The midday H and LE were suppressed in strong PCAPs compared with non-PCAPs (Fig. 7). Weak PCAPs did not show a smaller midday H and LE compared with non-PCAPs. The higher H and LE during weak PCAPs are attributed to its higher Rn compared with non-PCAPs. Statistics of the surface flux ratios (Table 3) shows that even though weak PCAPs had higher H than non-PCAPs, the ratio H/Rn for weak PCAPs was lower than non-PCAPs. This means the partitioning of Rn to H was subdued under weak PCAPs. The distribution of surface energy fluxes exhibited an approximate normal distribution (versus lognormal distribution). Thus, the statistics shown in Table 3 can appropriately represent the characteristics during different PCAP scenarios. A possible explanation of the higher H/Rn ratio of strong PCAPs (0.39), together with its higher cloud coverage, compared with weak PCAPs (0.32) is the boundary layer cloud impacts. Boundary layer clouds could modify the thermodynamic structure of the boundary layer through cloud top-down convection and thus enhance the surface turbulence intermittently. For example, in IOP 9, widespread and persistent stratocumulus clouds were present over SLV in the later phase of the CAP (after 28 January) (Crosman and Horel 2017; Lareau et al. 2013). The midday average Rn decreased from 268.43 W m−2 on 27 January without cloud presence to 206.74 W m−2 on 29 January with cloud presence, while the midday H increased from 60.64 to 75.69 W m−2. Therefore, the ratio of H/Rn increased from 0.23 to 0.37.
Mean midday (±3 h around solar noon) values of surface heat fluxes (H and LE), friction velocity (u*), net radiation (Rn), and flux ratios (H/Rn and LE/Rn). Standard deviation (±) is shown in parentheses.
The average midday u* (0.26 m s−1) was 43.96% higher than at midnight (0.18 m s−1). The diurnal variation of u* was less pronounced during strong PCAPs during daytime. For all CAP cases, the diurnal variation of u* differences was not as significant as the surface heat fluxes, that is, the midday and midnight u* differences tended to be nearly constant. The average daily maximum u* was only 0.20 m s−1 during strong PCAPs.
3) Spatial variations during the wintertime
The net radiation partitioning into sensible and latent heat flux depends on land-use type, of which soil moisture is one important impactor (Yuan et al. 2017). Rn was partitioned mostly to sensible heat flux (0.34 on average) during the midday (Table 4). One exception was the site PH, where the contribution of evaporation process (LE/Rn) was slightly higher than the sensible heat flux (H/Rn) due to its high soil volumetric water content (0.8 m3 m−3).
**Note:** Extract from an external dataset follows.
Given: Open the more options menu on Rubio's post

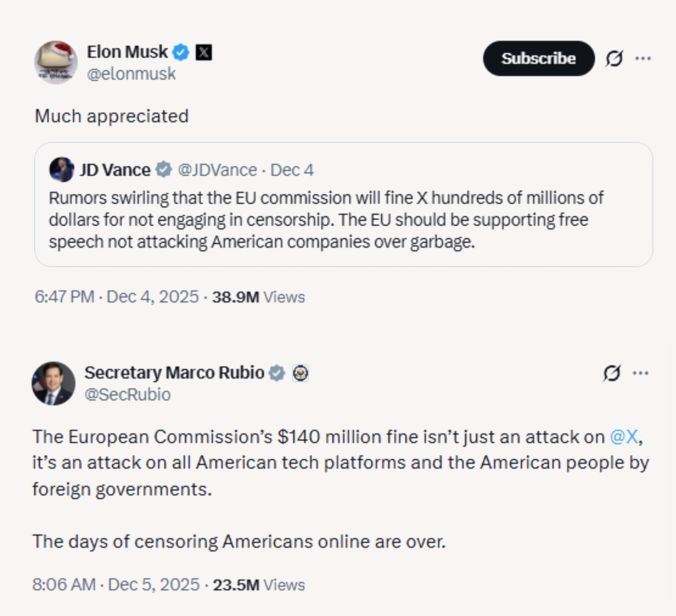Looking at the screenshot, I should [x=641, y=373].
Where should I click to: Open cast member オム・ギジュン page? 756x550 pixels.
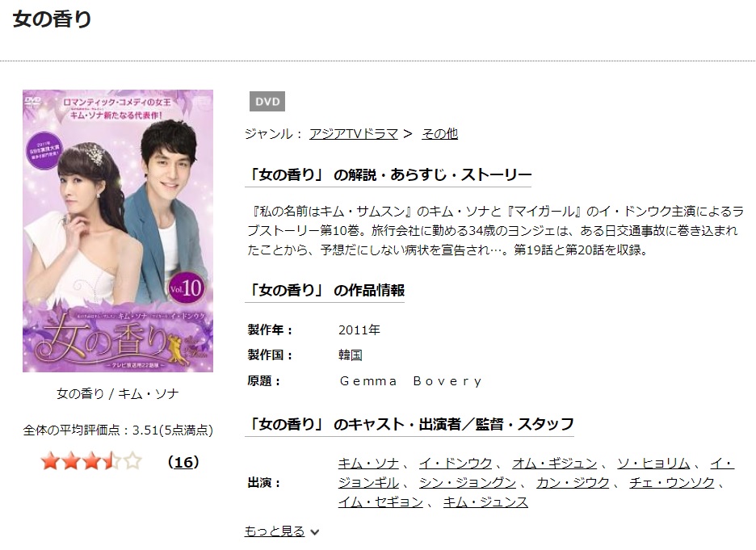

Urbanization impacts the energy partitioning between sensible and latent heat fluxes due to less vegetation and extra heat generated by human activities. The average Bowen ratio (β = H/LE) of the four sites in developed areas (1.81) was higher than the three sites in the undeveloped areas (1.20). Specifically, β was lowest (0.93) at the PH site where the land use is classified as pasture and hay.
Mean midday (±3 h around the solar noon) values of flux ratios (H/Rn and LE/Rn), energy balance closure (EBR), Bowen ratio (β), and friction velocity (u*) with standard deviation in parentheses at the seven observation sites.
The EBR, which indicates the surface energy balance closure, also has spatial variations. The highest EBR was observed at the CR site (Table 4), which had less heterogenous surfaces compared with developed sites. It is hypothesized that surface heterogeneity could induce secondary circulation and generate eddies at a larger time scale than those measured by the EC method (Foken et al. 2006; Maronga and Raasch 2013). EBR can also be impacted by atmospheric stability and will be discussed in section 4.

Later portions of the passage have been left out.